> EXERCISE DETAILS
Reproduce each of the following entries verbatim, character for character.

> GIVEN RECORDS
○ ○ ○ ○ ○

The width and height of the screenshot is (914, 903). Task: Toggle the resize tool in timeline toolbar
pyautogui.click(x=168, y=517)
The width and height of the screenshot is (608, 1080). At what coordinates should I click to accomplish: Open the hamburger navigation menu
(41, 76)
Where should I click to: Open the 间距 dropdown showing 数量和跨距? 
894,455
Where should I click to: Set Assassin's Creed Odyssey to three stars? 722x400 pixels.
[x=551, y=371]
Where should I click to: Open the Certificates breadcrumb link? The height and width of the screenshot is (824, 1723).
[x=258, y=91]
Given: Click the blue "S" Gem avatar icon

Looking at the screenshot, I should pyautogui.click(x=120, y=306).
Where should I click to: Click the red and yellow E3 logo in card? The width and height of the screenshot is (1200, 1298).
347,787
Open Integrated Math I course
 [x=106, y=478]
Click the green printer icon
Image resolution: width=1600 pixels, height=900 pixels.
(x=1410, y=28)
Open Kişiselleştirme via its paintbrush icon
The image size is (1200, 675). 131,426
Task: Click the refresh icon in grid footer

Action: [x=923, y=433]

○ ○ ○ ○ ○

> CORRECT ANSWER
The width and height of the screenshot is (914, 903). Task: Toggle the resize tool in timeline toolbar
pyautogui.click(x=168, y=517)
The width and height of the screenshot is (608, 1080). At what coordinates should I click to accomplish: Open the hamburger navigation menu
(41, 76)
Where should I click to: Open the 间距 dropdown showing 数量和跨距? 
894,455
Where should I click to: Set Assassin's Creed Odyssey to three stars? 722x400 pixels.
[x=551, y=371]
Where should I click to: Open the Certificates breadcrumb link? The height and width of the screenshot is (824, 1723).
[x=258, y=91]
Given: Click the blue "S" Gem avatar icon

Looking at the screenshot, I should pyautogui.click(x=120, y=306).
Where should I click to: Click the red and yellow E3 logo in card? The width and height of the screenshot is (1200, 1298).
347,787
Open Integrated Math I course
 [x=106, y=478]
Click the green printer icon
Image resolution: width=1600 pixels, height=900 pixels.
(x=1410, y=28)
Open Kişiselleştirme via its paintbrush icon
The image size is (1200, 675). 131,426
Task: Click the refresh icon in grid footer

Action: [x=923, y=433]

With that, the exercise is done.